YES
Helen Dent, chief executive, Family Action
For some vulnerable young people, work is a world away when they leave school.
Young carers we work with may leave school with little chance of a job when they have to organise this around their caring roles and care leavers who access our welfare grants are often living on the breadline and need help to build a stable future.
Some welfare support is crucial to disadvantaged young people to help them live independently or buy interview clothes or put food on the table. Penalising young people to pay for austerity is wrong.
NO
Tony Sewell, founder and director, Generating Genius
Tory politics is attempting to distance itself from the Liberal Democrats. But I am really concerned about groups of young people who are growing up in a culture of worklessness.
When we talk to them, their rationale for not going into further education, or becoming an apprentice or trying to find a job is that they can get more money from the state.
The question is whether welfare is getting to the young people who really need it, and are we actually incentivising young people to take on jobs?
Cameron’s statement chimes with me because I think it starts an important debate.
YES
Ian Green, chief executive, YMCA England
The benefits system should be about supporting those most in need in our community.
This cannot be based bluntly on whether someone is aged 17 or 77, but rather on a proper assessment of their needs.
The YMCA works with many young people who with the right support at an early age can go on to live independent lives – working and contributing to society, rather than facing a life of worklessness and welfare dependency.
YES
Karis Ming, 22, volunteer at youth charity Rathbone
Young people who want to support themselves and are not academic don’t want to go to college. This leaves them competing in the job market against older people, other school leavers and university students.

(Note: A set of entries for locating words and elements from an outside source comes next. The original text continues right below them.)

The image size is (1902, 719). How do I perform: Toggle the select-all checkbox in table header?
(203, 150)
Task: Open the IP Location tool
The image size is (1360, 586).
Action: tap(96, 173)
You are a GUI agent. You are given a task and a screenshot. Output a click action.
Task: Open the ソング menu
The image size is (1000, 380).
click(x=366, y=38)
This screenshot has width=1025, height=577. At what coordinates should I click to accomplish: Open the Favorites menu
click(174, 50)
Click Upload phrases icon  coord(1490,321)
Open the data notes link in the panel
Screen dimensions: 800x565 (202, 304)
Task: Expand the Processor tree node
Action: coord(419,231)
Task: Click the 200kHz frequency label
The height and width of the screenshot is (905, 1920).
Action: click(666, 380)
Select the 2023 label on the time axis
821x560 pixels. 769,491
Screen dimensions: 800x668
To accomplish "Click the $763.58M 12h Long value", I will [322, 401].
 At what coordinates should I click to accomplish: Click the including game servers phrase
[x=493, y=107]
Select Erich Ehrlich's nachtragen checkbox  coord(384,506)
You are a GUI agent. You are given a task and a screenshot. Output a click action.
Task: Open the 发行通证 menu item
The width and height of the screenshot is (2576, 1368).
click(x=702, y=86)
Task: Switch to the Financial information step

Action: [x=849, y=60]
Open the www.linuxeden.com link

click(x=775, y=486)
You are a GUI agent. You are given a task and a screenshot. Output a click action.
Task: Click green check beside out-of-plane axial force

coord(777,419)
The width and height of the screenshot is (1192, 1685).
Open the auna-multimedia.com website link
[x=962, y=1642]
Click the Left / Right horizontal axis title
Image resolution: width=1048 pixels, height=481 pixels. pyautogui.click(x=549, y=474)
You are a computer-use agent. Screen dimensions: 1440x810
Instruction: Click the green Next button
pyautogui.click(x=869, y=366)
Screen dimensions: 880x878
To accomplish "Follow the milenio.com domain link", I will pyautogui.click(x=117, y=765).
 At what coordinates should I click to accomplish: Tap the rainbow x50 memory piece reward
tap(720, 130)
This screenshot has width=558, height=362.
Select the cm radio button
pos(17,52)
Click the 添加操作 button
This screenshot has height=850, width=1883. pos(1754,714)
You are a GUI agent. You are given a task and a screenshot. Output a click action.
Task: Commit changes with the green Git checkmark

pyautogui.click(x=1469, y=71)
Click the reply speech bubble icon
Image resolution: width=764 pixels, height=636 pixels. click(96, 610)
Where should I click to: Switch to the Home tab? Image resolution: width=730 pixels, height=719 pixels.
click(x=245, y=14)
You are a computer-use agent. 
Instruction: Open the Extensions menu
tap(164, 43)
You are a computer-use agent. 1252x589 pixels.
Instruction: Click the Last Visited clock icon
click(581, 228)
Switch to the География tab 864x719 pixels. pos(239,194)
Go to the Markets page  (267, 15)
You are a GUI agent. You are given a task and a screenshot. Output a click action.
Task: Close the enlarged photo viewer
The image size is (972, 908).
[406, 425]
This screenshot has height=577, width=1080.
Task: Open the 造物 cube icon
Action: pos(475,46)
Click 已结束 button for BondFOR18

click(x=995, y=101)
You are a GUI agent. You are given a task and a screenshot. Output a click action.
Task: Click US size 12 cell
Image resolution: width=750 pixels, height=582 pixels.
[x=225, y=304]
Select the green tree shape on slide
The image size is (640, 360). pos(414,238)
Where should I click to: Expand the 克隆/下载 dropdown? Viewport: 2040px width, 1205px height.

With a lot of them not even knowing how to compose a CV, what chances do they have of getting into work straight away?
Being able to claim benefits –which they will more than pay back in taxes later in life – will allow them access to help ?finding work.
Some teenagers are underprivileged and need their jobseekers allowance for basic needs like food, clothes and travel.
Not allowing them to claim benefits is like the government telling them they’re on their own.